→ **SOURCE EXTRACT**:
========================================

Recently, a
United States psychologist revealed that a low
carbohydrate diet could impair memory skills and even lead to memory
loss episodes.
Holly A. Taylor of Tufts University stated that people
who reduced to a minimum or completely eliminated carbohydrates from their meals
had poor results where memory-related assignments were concerned, their
performance coming to be more reduced than when they chose to cut down on
calories intake and keep the carbohydrates as part of their diet.
In a
Wednesday release, the aforementioned university informed that low-carb diets abated
the brain’s energy source, adding that after one week of keeping to a low or
no-carb diet, people’s memory skills became impaired, especially with regards
to difficult tasks.
Our bodies break carbohydrates into glucose, which is the brain’s
source of energy, along with glycogen (into which proteins break), but glycogen
doesn’t benefit brain activity as much as glucose.
Nevertheless,
when the carbs were added back to the diet, people’s cognition skills returned
to normal, Taylor revealed. The latter’s findings were published earlier this year
in the journal Appetite.

========================================

→ **GIVEN INFORMATION**:
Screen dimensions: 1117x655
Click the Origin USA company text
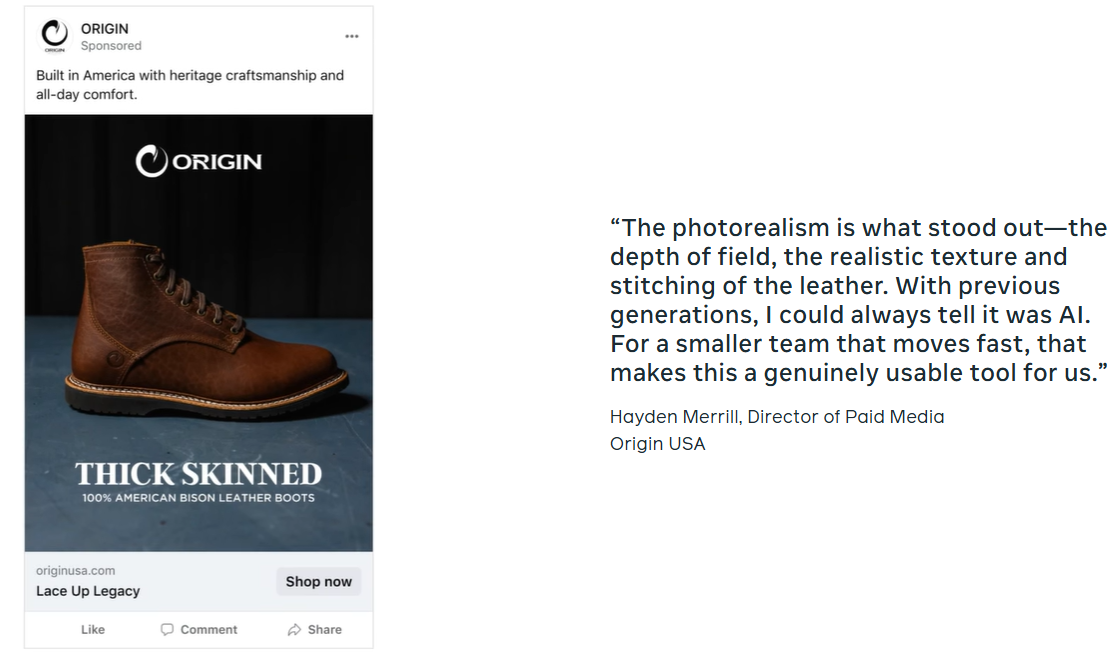[x=658, y=444]
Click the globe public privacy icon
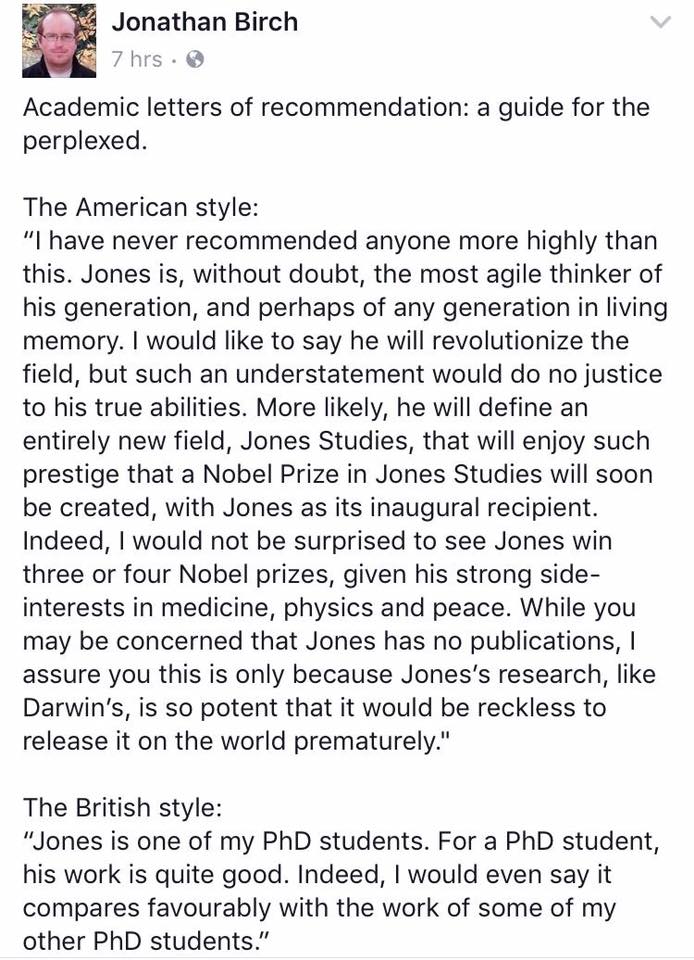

========================================

→ **REQUIREMENT**: Can you retype the part of the article on low-carbohydrate diets and memory from "Recently, a" up to and including "of their diet.", word for word?

→ **SOLVED EXERCISE**:
Recently, a
United States psychologist revealed that a low
carbohydrate diet could impair memory skills and even lead to memory
loss episodes.
Holly A. Taylor of Tufts University stated that people
who reduced to a minimum or completely eliminated carbohydrates from their meals
had poor results where memory-related assignments were concerned, their
performance coming to be more reduced than when they chose to cut down on
calories intake and keep the carbohydrates as part of their diet.